> _Requirement_
Reproduce the part of the passage on the Jackals paramilitary group below, starting with "Nine members of" and going on through "the murdered people.". Keep every word and mark of punctuation unchanged.

> _Page excerpt_
start
The Jackals (, , ) were a Serbian paramilitary group that operated during the Kosovo War 1999.

Ćuška massacre

Nine members of the group were arrested on March 13, 2010 on suspicion of having committed war crimes in Ćuška on May 14, 1999. A trial in Belgrade started on 20 December 2010. The trial included:
 Srećko Popović
 Slaviša Kastratović
 Boban Bogićević
 Radoslav Brnović
 Vidoje Korićanin
 Veljko Korićanin
 Abdulah Sokić

They are accused of committing murders, rapes and robberies in an "extremely brutal" way, with "the main goal to spread fear among Albanian civilians in order to force them to leave their homes and flee to Albania." Hasan Çeku, father of former Kosovo prime minister and wartime commander of the KLA, Agim Çeku, as well as several members of his family were among the murdered people.
end
> _Information supplied_
start
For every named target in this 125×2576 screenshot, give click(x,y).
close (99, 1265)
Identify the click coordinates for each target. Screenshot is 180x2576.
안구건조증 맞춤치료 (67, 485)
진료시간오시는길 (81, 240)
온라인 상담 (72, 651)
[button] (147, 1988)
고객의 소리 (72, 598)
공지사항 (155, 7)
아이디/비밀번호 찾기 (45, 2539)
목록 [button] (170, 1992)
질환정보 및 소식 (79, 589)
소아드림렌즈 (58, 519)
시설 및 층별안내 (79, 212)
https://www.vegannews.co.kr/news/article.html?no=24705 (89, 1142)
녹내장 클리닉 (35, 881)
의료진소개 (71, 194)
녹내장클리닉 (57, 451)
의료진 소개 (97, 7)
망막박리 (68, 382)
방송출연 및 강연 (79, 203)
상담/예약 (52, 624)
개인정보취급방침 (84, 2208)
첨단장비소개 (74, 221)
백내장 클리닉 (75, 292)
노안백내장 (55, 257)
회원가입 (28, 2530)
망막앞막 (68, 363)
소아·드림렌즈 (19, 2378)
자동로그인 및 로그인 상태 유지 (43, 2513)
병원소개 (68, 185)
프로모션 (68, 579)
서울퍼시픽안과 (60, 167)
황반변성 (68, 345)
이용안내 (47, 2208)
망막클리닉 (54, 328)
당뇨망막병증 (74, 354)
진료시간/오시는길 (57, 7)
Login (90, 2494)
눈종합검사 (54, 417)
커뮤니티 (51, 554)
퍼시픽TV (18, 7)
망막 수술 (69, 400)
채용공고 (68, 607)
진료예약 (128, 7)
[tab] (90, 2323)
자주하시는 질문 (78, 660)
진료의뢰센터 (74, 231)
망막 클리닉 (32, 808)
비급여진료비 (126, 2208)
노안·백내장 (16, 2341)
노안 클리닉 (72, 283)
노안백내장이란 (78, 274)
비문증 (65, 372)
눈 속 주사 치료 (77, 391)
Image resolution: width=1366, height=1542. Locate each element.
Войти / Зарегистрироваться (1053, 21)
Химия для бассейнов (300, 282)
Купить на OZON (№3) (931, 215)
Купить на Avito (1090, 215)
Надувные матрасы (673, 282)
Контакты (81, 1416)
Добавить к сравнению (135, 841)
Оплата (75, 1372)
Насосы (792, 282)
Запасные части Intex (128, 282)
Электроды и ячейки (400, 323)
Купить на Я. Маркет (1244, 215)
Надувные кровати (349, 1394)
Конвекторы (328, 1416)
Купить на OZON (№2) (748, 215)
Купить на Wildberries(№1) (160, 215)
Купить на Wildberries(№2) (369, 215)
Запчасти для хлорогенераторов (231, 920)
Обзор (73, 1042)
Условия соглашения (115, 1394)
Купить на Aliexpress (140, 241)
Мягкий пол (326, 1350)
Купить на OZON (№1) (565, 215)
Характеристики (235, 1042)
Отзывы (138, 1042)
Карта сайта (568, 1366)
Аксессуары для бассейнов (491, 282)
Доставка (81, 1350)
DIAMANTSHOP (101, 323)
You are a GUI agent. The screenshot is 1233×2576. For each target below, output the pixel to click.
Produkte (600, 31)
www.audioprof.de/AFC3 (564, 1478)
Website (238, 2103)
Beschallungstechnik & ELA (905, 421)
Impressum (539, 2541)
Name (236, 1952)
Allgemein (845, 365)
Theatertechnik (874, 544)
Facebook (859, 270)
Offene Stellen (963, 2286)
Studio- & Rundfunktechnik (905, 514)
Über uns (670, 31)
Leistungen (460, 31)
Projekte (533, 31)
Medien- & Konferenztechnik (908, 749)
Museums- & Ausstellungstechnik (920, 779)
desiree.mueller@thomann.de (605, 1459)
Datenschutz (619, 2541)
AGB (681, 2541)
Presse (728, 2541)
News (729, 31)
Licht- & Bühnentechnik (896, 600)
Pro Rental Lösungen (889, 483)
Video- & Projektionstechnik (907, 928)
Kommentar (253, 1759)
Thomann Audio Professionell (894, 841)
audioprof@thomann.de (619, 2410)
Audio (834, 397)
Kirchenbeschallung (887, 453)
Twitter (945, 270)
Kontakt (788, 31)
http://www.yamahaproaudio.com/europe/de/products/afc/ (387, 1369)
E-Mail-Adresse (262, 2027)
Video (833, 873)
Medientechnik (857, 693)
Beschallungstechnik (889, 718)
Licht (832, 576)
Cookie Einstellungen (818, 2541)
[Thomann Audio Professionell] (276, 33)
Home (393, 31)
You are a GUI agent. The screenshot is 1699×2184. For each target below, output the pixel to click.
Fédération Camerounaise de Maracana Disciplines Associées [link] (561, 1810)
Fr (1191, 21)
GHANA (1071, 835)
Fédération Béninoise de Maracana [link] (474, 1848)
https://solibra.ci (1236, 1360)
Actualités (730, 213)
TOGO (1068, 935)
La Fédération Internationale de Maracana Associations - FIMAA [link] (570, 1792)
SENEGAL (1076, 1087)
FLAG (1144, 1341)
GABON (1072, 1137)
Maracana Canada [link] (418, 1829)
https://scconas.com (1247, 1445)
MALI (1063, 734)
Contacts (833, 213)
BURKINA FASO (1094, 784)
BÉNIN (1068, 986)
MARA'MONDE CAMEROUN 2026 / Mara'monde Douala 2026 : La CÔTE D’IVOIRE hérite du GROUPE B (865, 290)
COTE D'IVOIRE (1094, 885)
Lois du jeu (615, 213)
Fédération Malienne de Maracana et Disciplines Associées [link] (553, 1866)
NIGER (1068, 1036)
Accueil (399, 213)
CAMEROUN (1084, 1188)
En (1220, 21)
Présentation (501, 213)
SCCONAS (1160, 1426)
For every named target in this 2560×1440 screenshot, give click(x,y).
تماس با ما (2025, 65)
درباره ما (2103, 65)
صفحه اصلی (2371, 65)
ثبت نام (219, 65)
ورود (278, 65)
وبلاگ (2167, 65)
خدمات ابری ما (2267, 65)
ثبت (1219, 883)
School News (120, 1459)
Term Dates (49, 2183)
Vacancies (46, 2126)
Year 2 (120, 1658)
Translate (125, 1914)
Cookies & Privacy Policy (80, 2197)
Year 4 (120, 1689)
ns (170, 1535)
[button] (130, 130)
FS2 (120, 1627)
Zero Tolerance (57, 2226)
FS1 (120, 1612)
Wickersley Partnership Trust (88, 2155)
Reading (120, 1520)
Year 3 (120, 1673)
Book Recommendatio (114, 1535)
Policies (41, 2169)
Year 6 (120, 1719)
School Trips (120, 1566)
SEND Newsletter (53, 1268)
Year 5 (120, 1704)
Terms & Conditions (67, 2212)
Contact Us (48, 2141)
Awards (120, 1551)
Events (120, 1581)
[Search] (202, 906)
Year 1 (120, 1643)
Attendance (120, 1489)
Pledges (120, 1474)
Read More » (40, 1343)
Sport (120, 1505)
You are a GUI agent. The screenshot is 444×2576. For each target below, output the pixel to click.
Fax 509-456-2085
end
> _Task answer_
Nine members of the group were arrested on March 13, 2010 on suspicion of having committed war crimes in Ćuška on May 14, 1999. A trial in Belgrade started on 20 December 2010. The trial included:
 Srećko Popović
 Slaviša Kastratović
 Boban Bogićević
 Radoslav Brnović
 Vidoje Korićanin
 Veljko Korićanin
 Abdulah Sokić

They are accused of committing murders, rapes and robberies in an "extremely brutal" way, with "the main goal to spread fear among Albanian civilians in order to force them to leave their homes and flee to Albania." Hasan Çeku, father of former Kosovo prime minister and wartime commander of the KLA, Agim Çeku, as well as several members of his family were among the murdered people.